Under the terms of the Offer, Scapa shareholders will receive £2.10 in cash for each ordinary share of Scapa (together, the “Scapa Shares”), which values the entire issued and to be issued ordinary share capital of Scapa at approximately £402.9 million (or approximately $551.9 based on an exchange rate of US$1.37:£1). The Offer is intended to be effected by means of a scheme of arrangement (the “Scheme”) under Part 26 of the United Kingdom Companies Act 2006, as amended (the “Companies Act”). SWM Bidco reserves the right to elect (with the consent of the U.K. Panel on Takeovers and Mergers (the “Panel”) and subject to the terms of the Co-operation Agreement described below) to implement the Offer by way of a Takeover Offer (as such term is defined in Part 28 of the Companies Act) as an alternative to the Scheme.

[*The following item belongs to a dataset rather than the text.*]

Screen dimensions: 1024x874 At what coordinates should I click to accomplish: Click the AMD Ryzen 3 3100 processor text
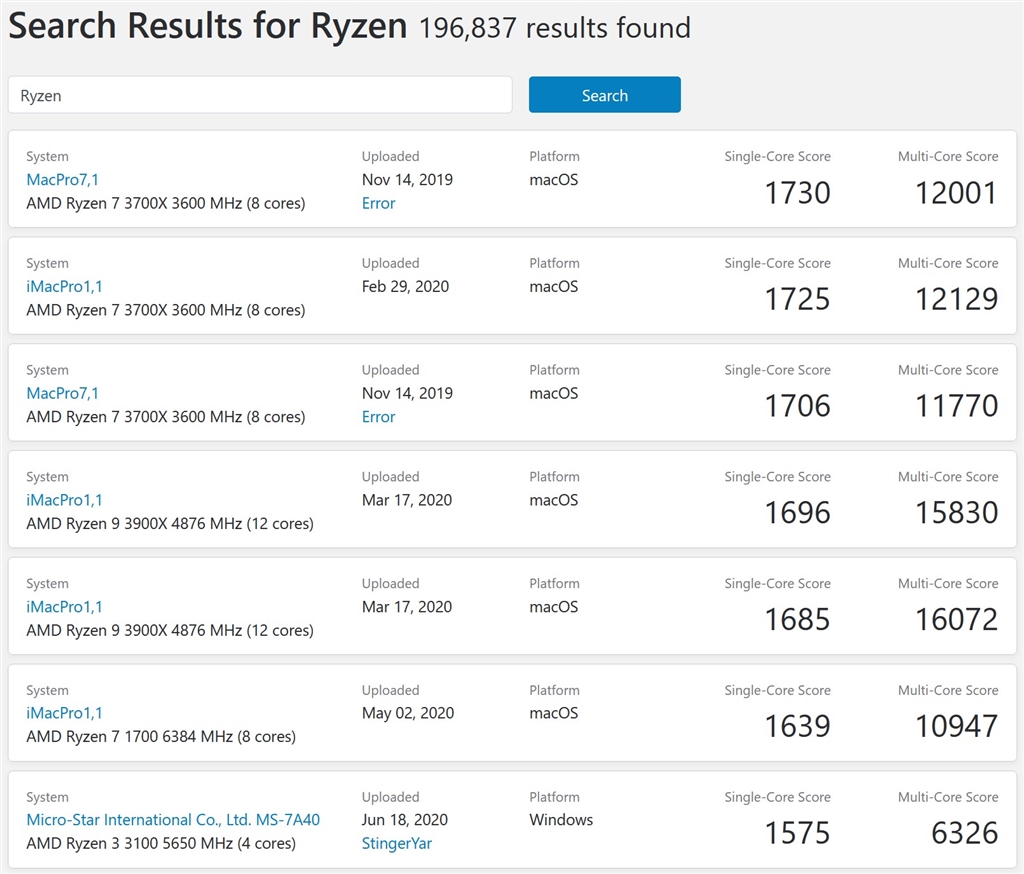160,843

The Offer will be subject to conditions and certain further terms, including, among others, (i) the Scheme becoming effective no later than 11:59 p.m. (London time) on July 27, 2021 or such later date as agreed by the parties (the “Long Stop Date”), (ii) the approval of the Scheme by a majority in number of Scapa shareholders present and voting (and entitled to vote), either in person or by proxy, at a general meeting of Scapa shareholders (including any adjournment, postponement or reconvention thereof) (the “General Meeting”) representing at least 75% in value of the Scapa Shares voted by such shareholders; (iii) the passing of the special resolution or resolutions to be proposed by Scapa at the General Meeting in connection with, among other things, the amendment of the articles of association of Scapa and such other matters as may be necessary to implement the Scheme; (iv) the sanction of the Scheme by the High Court of Justice in England and Wales; and (v) the receipt of certain merger control and regulatory approvals or the lapse of relevant periods or notifications thereunder. The conditions to the Offer are set out in full in the Rule 2.7 Announcement. Subject to the satisfaction or waiver of all relevant conditions, it is expected that the Scheme will become effective during the second quarter of 2021.

On January 26, 2021, in anticipation of our announcement of our offer to acquire Scapa Group we entered into a currency forward contract with a major financial institution. The terms of the contract provide for an exchange of a notional amount of GBP 439 million for USD, calculated using the contract rate as applicable at the settlement date, which will be on or before the “Long Stop Date” as it relates to the scheme. The currency forward contract will be recognized at fair value in our consolidated financial statements with subsequent changes in the fair value of the instrument recognized in earnings.

On February 10, 2021 we amended our existing Credit Agreement to provide for, among other things an additional Term Loan Facility “Term Loan B” in the amount of $350 million and a temporary increase in our Maximum Net Debt/EBITDA ratio to 5.5x. This ratio will decrease over the course of 24 months, returning to 4.50x effective as of June 30, 2023.